Sceenshot of online video
Jack Ma Yun, the English teacher turned business magnate behind Chinese e-commerce behemoth Alibaba, appeared during a rural teacher-themed social welfare event via video link on Wednesday, according to media reports.
It was his first public appearance since Alibaba came under tougher regulatory scrutiny amid the nation's efforts to rein in internet-based monopolies.
The Alibaba founder attended the Jack Ma Rural Teachers Award ceremony via video, in which he addressed 100 rural teachers from across the country and said "We'll meet again when the [COVID-19] epidemic is over!" according to Tianmu News, a website in East China's Zhejiang Province where Alibaba is based.
The ceremony is an annual event launched by the Jack Ma Foundation in 2015. It was previously held in Sanya, South China's Hainan Province each year, on the date of the traditional Chinese Laba Festival, and due to the COVID-19 pandemic it was reorganized as an online event for the first time. The Laba Festival fell on Wednesday this year.
Alibaba's shares in the Hong Kong market swiftly extended gains on the news, which emerged shortly before noon, and ended 8.52 percent higher on Wednesday, outperforming a 1.08-percent gain in the Hang Seng Index.
Ma's disappearance from public view over the past two months sparked speculation over his whereabouts among many Western media outlets.
Ma, the actual controller of Alibaba fintech offshoot Ant Group, and Ant management were summoned for talks by the country's top financial regulatory authorities on November 2, just before Ant's planned dual listing in Shanghai and Hong Kong.

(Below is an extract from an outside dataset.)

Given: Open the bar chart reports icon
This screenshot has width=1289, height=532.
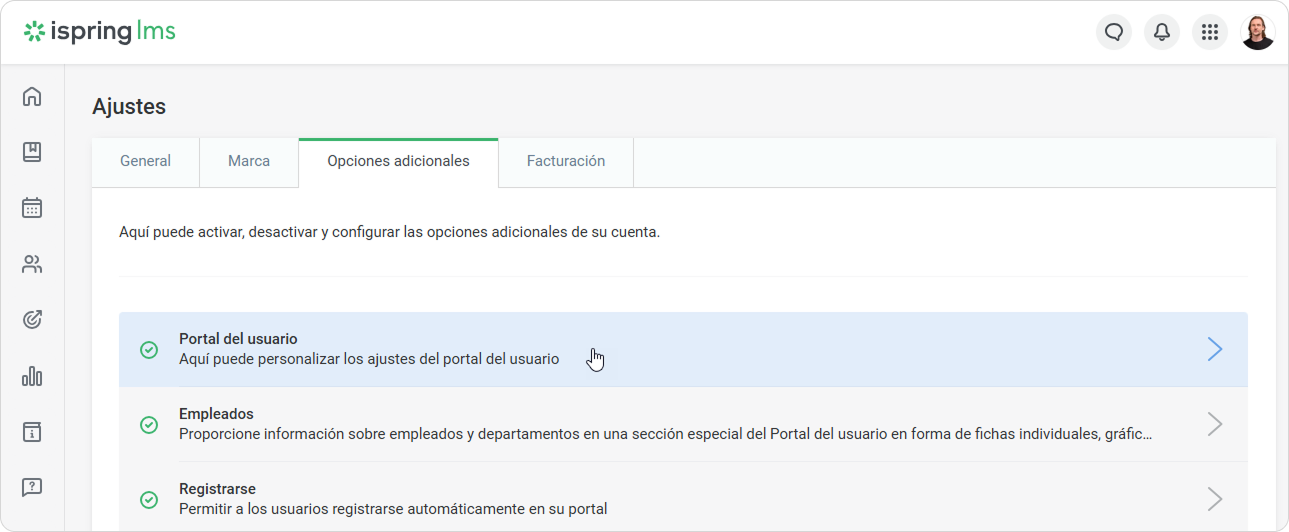Looking at the screenshot, I should [x=32, y=376].
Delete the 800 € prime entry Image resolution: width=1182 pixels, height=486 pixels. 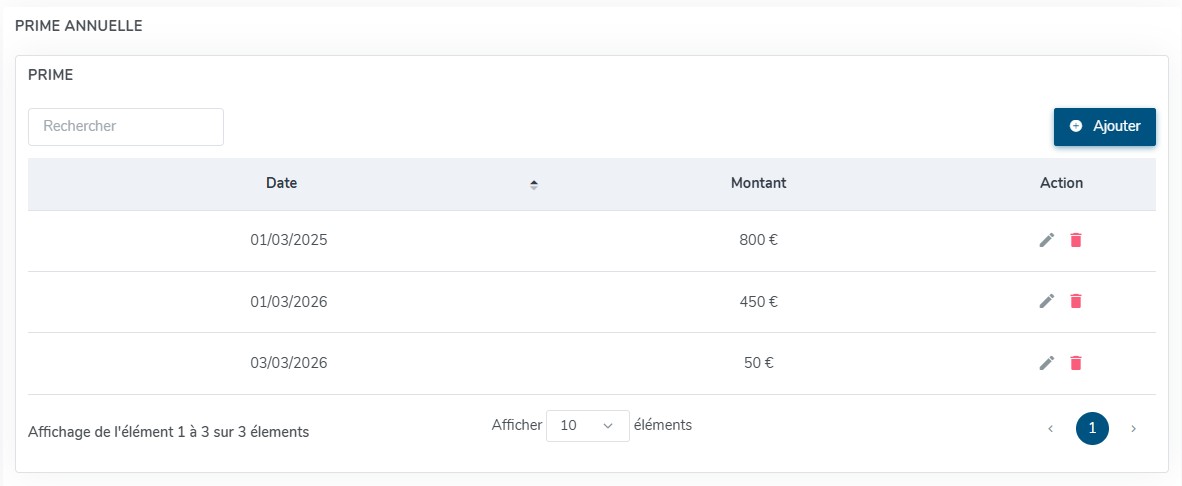1076,240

The regulatory interview was the prelude to a series of toughening moves that have seen the regulators call a halt to what was expected to be a record-smashing IPO, launch an antitrust probe into Alibaba, and summon Ant Group managers to a second regulatory talk that ordered the fintech giant to rectify its key businesses.

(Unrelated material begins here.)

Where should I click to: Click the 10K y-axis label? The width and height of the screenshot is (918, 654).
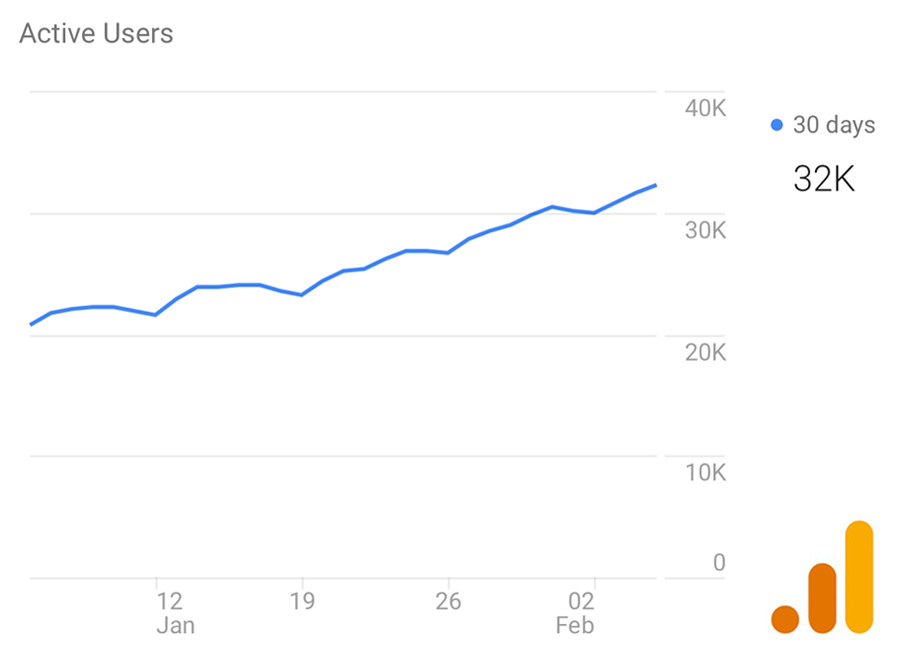pos(705,472)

Ant Group has established a rectification working team and is formulating a timeframe for overhauling its services, Chen Yulu, deputy governor of the People's Bank of China (PBC), the country's central bank, revealed recently.
A few hours after a PBC statement that briefed reporters on the second interview on December 26, Ant said that it would set up a rectification work team under the guidance of regulators to implement the interview's requirements and regulate the operation and development of its financial businesses.

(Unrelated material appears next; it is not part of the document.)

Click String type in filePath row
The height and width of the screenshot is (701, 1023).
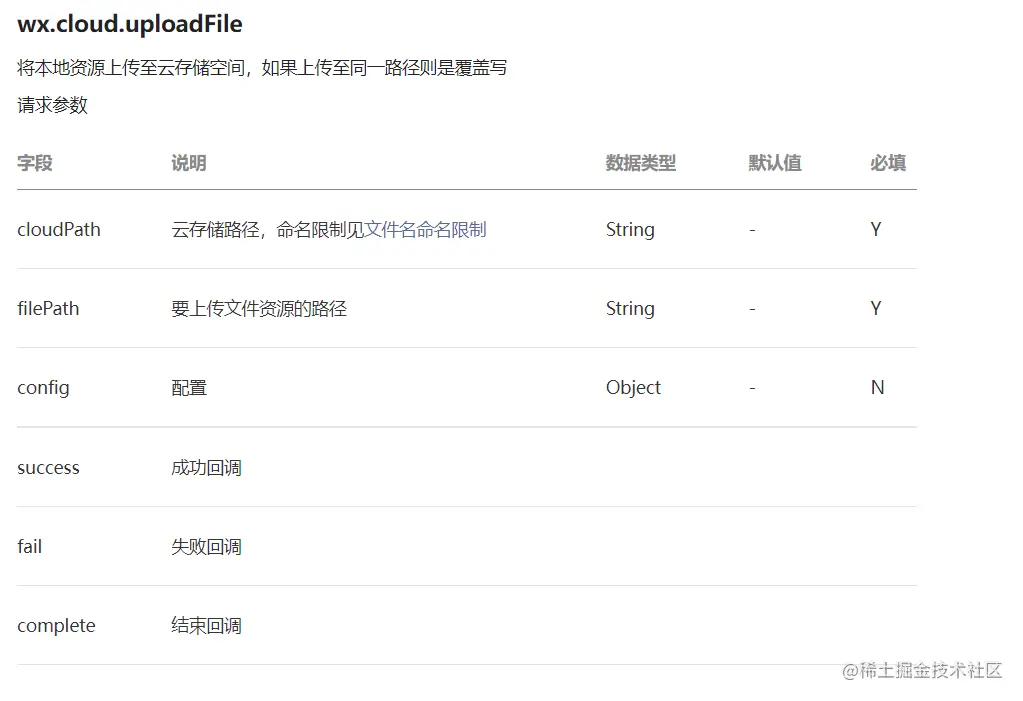point(630,309)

Two days prior to the interview, the country's top market watchdog announced that it had launched a probe into Alibaba's suspected monopolistic practices, including forcing merchants to choose one platform over those of two competitors.
Alibaba's involvement in the antitrust whirlwind echoed the annual tone-setting Central Economic Work Conference on December 16-18, 2020, which put strengthening anti-monopoly regulation and preventing disorderly expansion of capital among the economy's top priorities.
On the day that the probe was announced and the day after, the country's flagship newspaper People's Daily ran two widely read commentaries on the antitrust case.
"For the platform economy, strengthening anti-monopoly supervision does not bring about a 'winter' for the industry, but rather a new starting point for better and healthier development," the second commentary said.
During the country's antitrust push, Ma has not been seen in public.
Prior to Wednesday's ceremony, the last time he was in the limelight was when he described traditional banks as operating with a "pawn shop" mentality in controversial remarks at the Bund Summit in Shanghai in late October.